§ **Set problem**:
Retype the following records verbatim, preserving every line as it appears.

§ **Entries supplied**:
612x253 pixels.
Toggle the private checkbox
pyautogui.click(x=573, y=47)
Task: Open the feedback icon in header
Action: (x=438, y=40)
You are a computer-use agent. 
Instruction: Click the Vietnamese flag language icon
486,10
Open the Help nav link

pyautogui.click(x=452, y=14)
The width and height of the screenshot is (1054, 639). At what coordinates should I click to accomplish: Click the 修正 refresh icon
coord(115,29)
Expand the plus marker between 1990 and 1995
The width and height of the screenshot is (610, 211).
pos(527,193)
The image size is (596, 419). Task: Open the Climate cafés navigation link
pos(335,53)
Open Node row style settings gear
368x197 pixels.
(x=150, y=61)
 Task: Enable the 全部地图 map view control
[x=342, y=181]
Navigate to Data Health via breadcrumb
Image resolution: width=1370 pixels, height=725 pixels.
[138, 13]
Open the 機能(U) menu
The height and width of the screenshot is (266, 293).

§ **Exercise output**:
612x253 pixels.
Toggle the private checkbox
pyautogui.click(x=573, y=47)
Task: Open the feedback icon in header
Action: (x=438, y=40)
You are a computer-use agent. 
Instruction: Click the Vietnamese flag language icon
486,10
Open the Help nav link

pyautogui.click(x=452, y=14)
The width and height of the screenshot is (1054, 639). At what coordinates should I click to accomplish: Click the 修正 refresh icon
coord(115,29)
Expand the plus marker between 1990 and 1995
The width and height of the screenshot is (610, 211).
pos(527,193)
The image size is (596, 419). Task: Open the Climate cafés navigation link
pos(335,53)
Open Node row style settings gear
368x197 pixels.
(x=150, y=61)
 Task: Enable the 全部地图 map view control
[x=342, y=181]
Navigate to Data Health via breadcrumb
Image resolution: width=1370 pixels, height=725 pixels.
[138, 13]
Open the 機能(U) menu
The height and width of the screenshot is (266, 293).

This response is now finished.